### Reading passage ###

Josh Emery

Personal information
- Full name: Joshua Stephen Emery
- Date of birth: 30 September 1990 (age 34)
- Place of birth: Ledbury, England
- Height: 1.68 m (5 ft 6 in)
- Position(s): Midfielder

Team information
- Current team: Hereford

Youth career
- 200?–2009: Cheltenham Town

Senior career*
- Years: Team / Apps / (Gls)
- 2009–2011: Cheltenham Town / 1 / (0)
- 2009: → Oxford City (loan) / ? / (?)
- 2009–2010: → Worcester City (loan) / 15 / (1)
- 2010: Cirencester Town / 4 / (0)
- 2010–2011: Worcester City
- 2011: Stourport Swifts /  / (1)
- 2012–2014: Cinderford Town
- 2015: Hereford / 0 / (0)

= Josh Emery =

English footballer

Joshua Stephen Emery (born 30 September 1990) is an English footballer who last played for Hereford.

==Career==
Emery started his career as a youth player at for Cheltenham Town since the age of 13. He made his first team debut in a League One match against Southend United in the 2–0 away defeat on 2 May 2009, replacing Jake Lee as a substitute in the 55th minute.

==Personal life==
Emery was born in Ledbury, where he grew up. He represented Herefordshire Schools at both football and cricket.
He is the son of former Hereford United player Steve Emery.

### Data records ###

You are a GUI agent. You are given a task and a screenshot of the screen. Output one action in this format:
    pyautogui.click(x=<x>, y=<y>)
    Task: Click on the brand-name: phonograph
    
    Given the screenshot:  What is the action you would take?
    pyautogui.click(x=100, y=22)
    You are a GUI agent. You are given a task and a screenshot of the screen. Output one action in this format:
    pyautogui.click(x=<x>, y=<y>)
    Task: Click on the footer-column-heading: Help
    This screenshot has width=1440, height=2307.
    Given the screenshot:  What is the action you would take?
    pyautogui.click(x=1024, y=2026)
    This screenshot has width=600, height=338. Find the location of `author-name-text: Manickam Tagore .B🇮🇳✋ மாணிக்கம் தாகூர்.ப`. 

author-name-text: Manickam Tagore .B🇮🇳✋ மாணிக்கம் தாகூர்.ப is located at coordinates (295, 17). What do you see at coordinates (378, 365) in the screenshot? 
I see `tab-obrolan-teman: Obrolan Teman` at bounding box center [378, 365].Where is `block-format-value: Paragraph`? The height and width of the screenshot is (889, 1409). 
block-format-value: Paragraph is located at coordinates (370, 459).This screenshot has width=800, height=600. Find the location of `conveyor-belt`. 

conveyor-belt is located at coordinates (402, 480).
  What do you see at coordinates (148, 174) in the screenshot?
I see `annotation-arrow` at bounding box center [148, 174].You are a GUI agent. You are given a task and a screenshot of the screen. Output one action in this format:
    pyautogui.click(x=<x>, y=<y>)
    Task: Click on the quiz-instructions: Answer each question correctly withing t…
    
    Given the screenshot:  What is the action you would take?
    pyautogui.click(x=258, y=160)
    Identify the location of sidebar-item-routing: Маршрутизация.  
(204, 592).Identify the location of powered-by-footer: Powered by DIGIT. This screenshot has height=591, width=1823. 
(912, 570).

###

## Work item
In the Josh Emery profile, which team did Emery face in his first-team debut? These data come from a separate source.

## Answer box
Southend United